In case anyone has the same setup and is interested, the conclusions we came to were:
Disabling Delayed Ack:
We're leaving it enabled. Disabling it didn't seem to make a significant change to performance. I'd read that a reboot was needed after disabling it so we did that. KB 1002598 and http://www.dell.com/support/troubleshooting/us/en/19/KCS/KcsArticles/ArticleView?
c=us&l=en&s=dhs&docid=599631 say it may need disabling if there's network congestion but we didn't notice any problem when running perf tests on both our hosts simultaneously which is probably about as busy as they'll get.
IOs per path:
We tested 1, 3, 7, 8, 9, 20, 100 IOs, and 8800 bytes.
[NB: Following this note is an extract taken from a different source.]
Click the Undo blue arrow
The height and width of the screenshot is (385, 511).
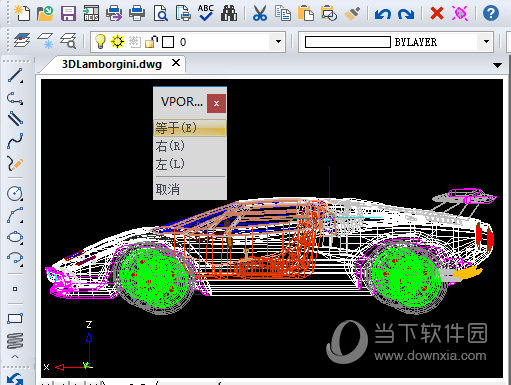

They were all similar for random reads and writes with small IO sizes and numbers of outstanding IOs. We thought this was because the bottleneck was the disk performance. With sequential, and random with large IO sizes and outstanding IOs, the max speed varied from about 130 MB/s to 229 MB/s for reads, and about 3/4 of that for writes (I don't have the numbers in front of me). The fastest were 8 IOs and 8800 bytes, with nothing to choose between them. We went for 8. The disk usage of our VMs will be varied but mostly random, so I'm not sure what difference it's going to make really. And there's also depping's point that there might not be any difference in real usage anyway, above.
Large Receive Offload:
We didn't bother testing it, wasn't widely mentioned on forums, and we couldn't see how 2 x 1gig links were going to get much faster than we'd got.
So the changes/decisions we made were:
- used the max number of disks possible for the storage group
- enabled jumbo frames, set the mtu on the port group and vswitch, don't do it on just the port group like me and wonder why performance is identical!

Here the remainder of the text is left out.